One simply need to declare so in ansible/inventories/host_vars/kaktus-eu-west-a-{1,2,3}.yml instance-specific file:
kowabunga_ceph_monitor_enabled: true
kowabunga_ceph_monitor_listen_addr: "{{ kowabunga_region_domain_storage_host_address }}"
Information
Having more than 3 monitors in your cluster is not necessarily useful. If you have more than 3 instances in your region and need to choose, simply pick the most powerful servers (hardware characteristics wise) and they’ll process the heavy lifting.
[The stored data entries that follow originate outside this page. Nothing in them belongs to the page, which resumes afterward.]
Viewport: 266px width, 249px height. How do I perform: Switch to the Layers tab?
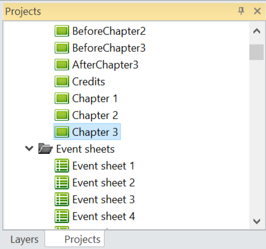[24, 239]
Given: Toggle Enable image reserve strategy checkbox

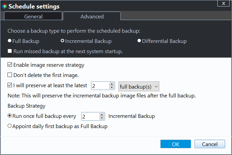Looking at the screenshot, I should [10, 65].
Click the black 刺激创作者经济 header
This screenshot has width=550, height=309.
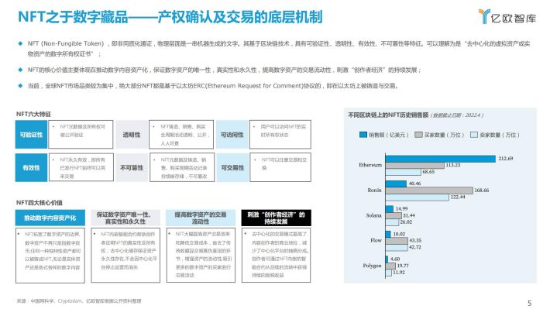click(x=276, y=218)
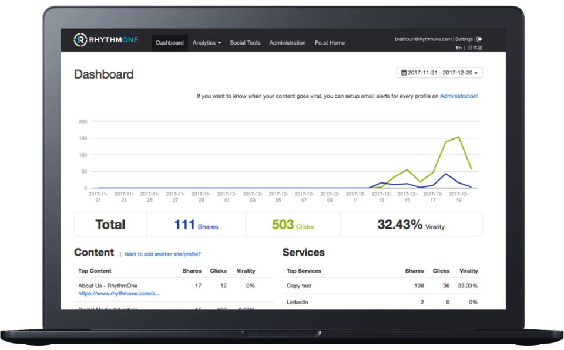Click the 503 Clicks total box
The height and width of the screenshot is (350, 564).
pyautogui.click(x=293, y=225)
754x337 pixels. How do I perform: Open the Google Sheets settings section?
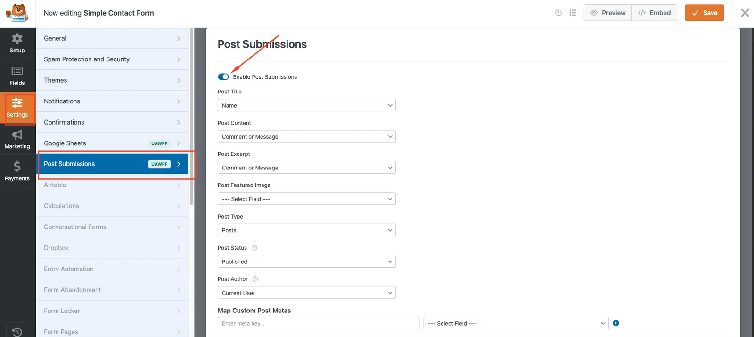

Also be sure that those nodes (and those nodes only !) are defined in Kiwi’s DNS regional configuration under ceph record.
Ceph cluster also comes with managers. As in real-life, they don’t do much ;-) Or at least, they’re not as vital as monitors. They however expose various metrics. Having one is nice, more than that will only help with failover. As for monitors, one can enable it for a Kaktus in ansible/inventories/host_vars/kaktus-eu-west-a-{1,2,3}.yml instance-specific file:
kowabunga_ceph_manager_enabled: true
and its related administration password in ansible/inventories/group_vars/kaktus.sops.yml file:
secret_kowabunga_ceph_manager_admin_password: PASSWORD
This will help you connect to Ceph cluster WebUI, which is always handy when troubleshooting is required.
Authentication keyrings
Once running, Ansible will also generate specific keyrings at cluster’s boostrap. Once generated, these keyrings will be locally stored (and for you to be added to source control) and deployed to further nodes.
So let’s define where to store these files in ansible/inventories/group_vars/kaktus/main.yml file:
kowabunga_ceph_local_keyrings_dir: "{{ playbook_dir }}/../../../../../files/ceph"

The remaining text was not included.